Lemke also moderated a DOK Talk entitled The documentary as firebrand? The Polish example: The panel spent one hour telling us that social criticism was easier before, that today’s political films do not get through. As the festival catalogue informed us, the old Polish school’s «representatives were invariably firebrands in several respects: they courageously and radically opposed political dogmas and shifted artistic boundaries.» Feeling restless about the talk, I asked if the filmmaker’s critical analysis of Polish social reality has gone astray? Krzysztof Gierat, festival director from Krakow confirms that he experiences problems in finding these types of films today. The majority of the panel nod in agreement. Could it be concluded that civil disobedience vanished, as their new government came to power? An audience member explained that new Polish family films could also be political, portraying it from a local, personal view.
Frustrated with the discussion, I again asked about the new Polish anti abortion law and other issues – why were these not able to ignite doc filmmakers? Did anyone know anything about new intitatives? As the festival catalogue asked: Is there a call for «a new cinema of moral unrest», or «is a new wave of social criticism about to be unleashed?» I was expecting some answers, not only this talk of difficulties … And then it happened: The ‘conservative’ archeologist of cinema, Maciej Drygas, told me off, and to know more about the abortion law before asking such questions – to this, filmmaker Maria Zmarz-Koszanowicz reacted furiously. This unleashed a furious Polish tirade between the two participants, which the poor translate had no chance of getting in-between for translating. There may be hope of disobedient films after all.

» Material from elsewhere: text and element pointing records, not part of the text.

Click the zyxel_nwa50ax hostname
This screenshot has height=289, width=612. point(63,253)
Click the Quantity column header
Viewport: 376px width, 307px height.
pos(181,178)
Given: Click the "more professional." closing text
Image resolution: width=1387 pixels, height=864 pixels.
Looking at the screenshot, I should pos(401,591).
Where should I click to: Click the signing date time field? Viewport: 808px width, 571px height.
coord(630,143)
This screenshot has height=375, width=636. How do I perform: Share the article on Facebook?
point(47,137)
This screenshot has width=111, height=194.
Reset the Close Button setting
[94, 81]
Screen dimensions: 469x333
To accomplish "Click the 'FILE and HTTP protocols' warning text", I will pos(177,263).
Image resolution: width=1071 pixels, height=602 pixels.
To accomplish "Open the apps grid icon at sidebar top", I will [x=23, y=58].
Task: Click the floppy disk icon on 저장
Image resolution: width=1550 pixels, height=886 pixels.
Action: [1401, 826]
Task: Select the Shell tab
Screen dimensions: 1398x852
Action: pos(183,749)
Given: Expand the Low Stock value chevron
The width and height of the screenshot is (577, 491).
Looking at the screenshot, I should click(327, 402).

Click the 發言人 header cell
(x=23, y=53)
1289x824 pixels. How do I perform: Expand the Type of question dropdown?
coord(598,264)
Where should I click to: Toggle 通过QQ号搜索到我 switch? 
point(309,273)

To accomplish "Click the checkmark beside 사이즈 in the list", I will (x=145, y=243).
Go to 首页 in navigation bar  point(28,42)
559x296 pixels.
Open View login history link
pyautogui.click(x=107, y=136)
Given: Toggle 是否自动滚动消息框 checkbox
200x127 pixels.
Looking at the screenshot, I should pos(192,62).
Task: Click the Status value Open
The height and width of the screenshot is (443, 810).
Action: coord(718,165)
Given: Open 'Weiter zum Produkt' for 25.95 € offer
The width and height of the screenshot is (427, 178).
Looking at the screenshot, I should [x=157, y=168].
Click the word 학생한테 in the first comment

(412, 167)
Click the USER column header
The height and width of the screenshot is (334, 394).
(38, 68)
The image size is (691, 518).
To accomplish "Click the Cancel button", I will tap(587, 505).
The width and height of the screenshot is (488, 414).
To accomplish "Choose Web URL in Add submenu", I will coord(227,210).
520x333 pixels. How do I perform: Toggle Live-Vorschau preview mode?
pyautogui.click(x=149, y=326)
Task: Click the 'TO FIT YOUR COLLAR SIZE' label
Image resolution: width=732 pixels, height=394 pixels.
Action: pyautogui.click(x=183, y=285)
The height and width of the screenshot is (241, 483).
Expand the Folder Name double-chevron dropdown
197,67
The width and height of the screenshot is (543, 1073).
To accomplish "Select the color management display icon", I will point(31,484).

Disobedience. There is an urgency behind the disobedience topic, caused by the current atmosphere of «violent attacks by extremists around the world. The rise of populist parties in Europe. Hate Speeches. Trump. Brexit. » – as Pasanen describes it.
Add to this the decline of an empire, the US, where the population is backing two militants as presidential candidates; Trump and Clinton. Disobedience, or the support of alternatives, like the Green Party’s presidential candidate Jill Stein, with a whole host of reasonable politics, is urgently needed. Here critical filmmaking, including essay films, could be at the core of the criticism in a bid to confront the introduction of dogmas or illiberal practices.

Maybe Polish filmmakers, as in the example here – and also the Turkish filmmakers who were mentioned in another DOK talk – could co-operative with their German or international counterparts to get the critical and thoughtful opinions out – and make their heretic or disobedient films.

What festival director Pasanen is fighting for is the urgent need, now more than ever, for, as she says, stories depicting «resistance and survival, solidarity, hope and love.»